Juntos por el Cambio le sacó más de 8 puntos de ventaja en el total país; habrá cambios en la composición del Congreso. Cristina Kirchner no fue al búnker para no ser parte de la derrota.

Juntos por el Cambio pudo ratificar el triunfo de las PASO y le propinó una paliza al Frente de Todos en gran parte del país, que obligará al gobierno a una apertura al diálogo inédito. Sin mayoría propia en Diputados ni Senadores, el Gobierno deberá recurrir a negociaciones para la sanción de leyes en los próximos dos años.
A pesar de la dura derrota del oficialismo, el presidente Alberto Fernández convocó una marcha el miércoles «para celebrar el triunfo», en el día de la militancia.
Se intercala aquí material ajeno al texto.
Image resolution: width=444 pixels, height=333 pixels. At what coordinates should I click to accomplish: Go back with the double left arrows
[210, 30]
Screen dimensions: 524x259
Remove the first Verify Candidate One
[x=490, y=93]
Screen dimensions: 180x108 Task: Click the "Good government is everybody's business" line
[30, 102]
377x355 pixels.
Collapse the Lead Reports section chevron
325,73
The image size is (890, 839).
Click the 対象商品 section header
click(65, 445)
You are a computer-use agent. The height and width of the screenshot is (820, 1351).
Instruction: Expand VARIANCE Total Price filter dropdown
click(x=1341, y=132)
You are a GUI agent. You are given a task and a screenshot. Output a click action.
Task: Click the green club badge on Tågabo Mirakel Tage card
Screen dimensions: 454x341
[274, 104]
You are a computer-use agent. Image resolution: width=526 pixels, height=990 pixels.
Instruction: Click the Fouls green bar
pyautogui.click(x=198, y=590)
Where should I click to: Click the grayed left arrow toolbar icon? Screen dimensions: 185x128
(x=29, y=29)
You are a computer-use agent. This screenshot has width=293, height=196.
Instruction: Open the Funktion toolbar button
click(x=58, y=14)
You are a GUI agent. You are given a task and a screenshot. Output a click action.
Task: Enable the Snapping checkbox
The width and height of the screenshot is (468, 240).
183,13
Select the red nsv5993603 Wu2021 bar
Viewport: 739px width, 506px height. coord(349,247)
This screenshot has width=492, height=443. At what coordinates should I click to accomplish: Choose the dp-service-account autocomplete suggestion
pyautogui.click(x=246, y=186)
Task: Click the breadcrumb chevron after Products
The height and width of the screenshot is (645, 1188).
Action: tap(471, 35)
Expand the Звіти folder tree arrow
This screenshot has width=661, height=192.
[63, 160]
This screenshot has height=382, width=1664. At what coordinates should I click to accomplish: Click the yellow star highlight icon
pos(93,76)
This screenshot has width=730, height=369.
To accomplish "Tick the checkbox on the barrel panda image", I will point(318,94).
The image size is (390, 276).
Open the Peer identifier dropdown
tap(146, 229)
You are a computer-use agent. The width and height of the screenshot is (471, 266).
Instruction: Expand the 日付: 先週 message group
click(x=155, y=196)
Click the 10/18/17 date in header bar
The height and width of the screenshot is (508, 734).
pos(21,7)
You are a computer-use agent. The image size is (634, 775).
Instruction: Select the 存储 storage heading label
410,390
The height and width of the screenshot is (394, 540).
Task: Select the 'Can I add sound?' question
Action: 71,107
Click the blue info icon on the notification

El Frente de Todos perdió el quórum propio en el Senado, quedó a 8,4 puntos de distancia de Juntos por el Cambio a nivel nacional y volvió a caer, aunque muy ajustadamente, en la estratégica provincia de Buenos Aires. ¿Cuál es el triunfo del que habló el presidente? Una incógnita.
Juntos por el Cambio ganó en 13 provincias, incluidas 6 de las 8 en las que se elegían senadores. Logró así reducir el bloque que responde a Cristina Kirchner de 41 a 35 bancas. Será primera vez en 38 años de democracia que el peronismo se pierde la mayoría propia en la Cámara alta.
En la Cámara de Diputados, a falta de confirmar algunas bancas inciertas, el oficialismo seguirá siendo la primera minoría, con 118 (2 menos). El mayor bloque opositor tendrá 116 (1 más que ahora). El escenario se vislumbra complicado para el Gobierno, ya que escasean los aliados posibles para alcanzar el quórum de 129.
A partir del 10 de diciembre, Alberto Fernández no tendrá más remedio que convocar a la oposición para negociar las futuras leyes. Hizo un llamado mediante un mensaje cuidadosamente grabado en la Casa Rosada, que se difundió a las 22, donde convocó a la oposición, aunque con muchas críticas a la gestión macrista. Así será difícil que la oposición se preste a un diálogo.
Cuando la suerte ya parecía echada, la vicepresidenta Cristina Kirchner avisó mediante su cuenta de twitter que no iba a participar en el búnker del oficialismo montado en el barrio porteño Chacarita por prescripción médica. La lectura es que no quiso ponerle la cara a la derrota del oficialismo. El jefe de Gabinete, Juan Manzur, también se quedó a esperar los resultados en Tucumán, donde votó. Luego de un ajustado triunfo, por apenas dos puntos sobre Juntos por el Cambio, Manzur voló a la Ciudad de Buenos Aires.